Citado no comunicado, o presidente da Portugal Fresh confirma que “os números do primeiro semestre já eram esperados” e destaca os “avultados prejuízos para os produtores, tendo em conta as ajudas mínimas por parte da União Europeia e do Governo”.
Embora considere também “preocupante” o agravamento da balança comercial, Gonçalo Santos Andrade acredita que até final do ano será possível atingir o marco dos 2.600 milhões de euros exportações atingido em 2025.
A Portugal Fresh destaca este ano como “muito desafiante” para os produtores e exportadores do setor agroalimentar nacional, lamentando a “falta de apoio” ao setor, sobretudo quando comparado com o principal mercado concorrente – Espanha – que “recebeu apoios aos fertilizantes e gasóleo agrícola para colmatar o impacto da guerra do Médio Oriente”.
“O nosso principal destino de exportação é Espanha que, dos 1.200 milhões exportados no primeiro semestre, pesa 37% do total (446 milhões de euros)”, nota a associação.
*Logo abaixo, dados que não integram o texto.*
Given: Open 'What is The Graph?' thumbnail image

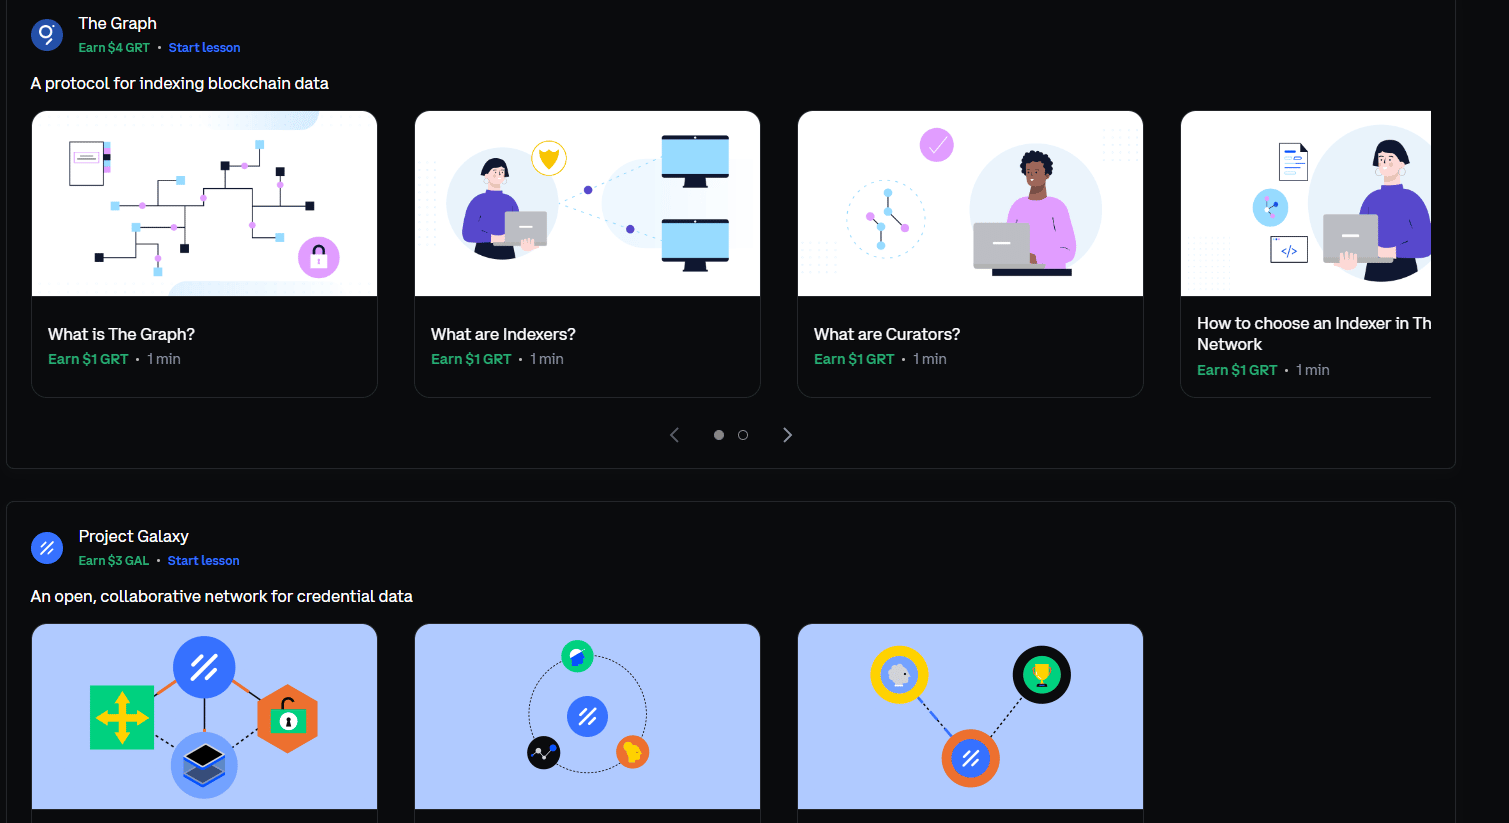Looking at the screenshot, I should pos(204,204).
Por outro lado, Espanha é também o principal abastecedor de frutas, legumes e flores do mercado nacional, com compras equivalentes a 870 milhões de euros, que representam 57% das importações.
“Contas feitas, a balança comercial com o nosso principal cliente internacional é negativa em mais de 400 milhões de euros”, salienta, sustentando que, “se já é desafiante competir no palco global, no mercado ibérico está a ficar praticamente impossível”.
A este propósito, Gonçalo Santos Andrade enfatiza que os produtores portugueses concorrem “com ferramentas financeiras muito diferentes dos produtores espanhóis”, num contexto em que os custos cresceram muito devido à guerra do Médio Oriente: “A diferença de apoios ao setor é abismal”, conclui.
Apesar da quebra no primeiro semestre, a Portugal Fresh encara o resto do ano “com confiança”, convicta que a produção nacional “reúne condições para retomar o seu ritmo habitual”.
“As exportações têm margem para recuperar até final do ano, sustentadas pela qualidade reconhecida dos produtos portugueses e pela procura que se mantém nos principais mercados de destino: Espanha, França, Países Baixos, Alemanha e Reino Unido”, sustenta.
Criada em dezembro de 2010, a Portugal Fresh tem 112 sócios que representam cerca de 5.000 agricultores, assumindo como missão “valorizar a origem ‘Portugal’ e as características dos produtos nacionais, para além de promover as frutas, legumes e flores nos mercados interno e externo”.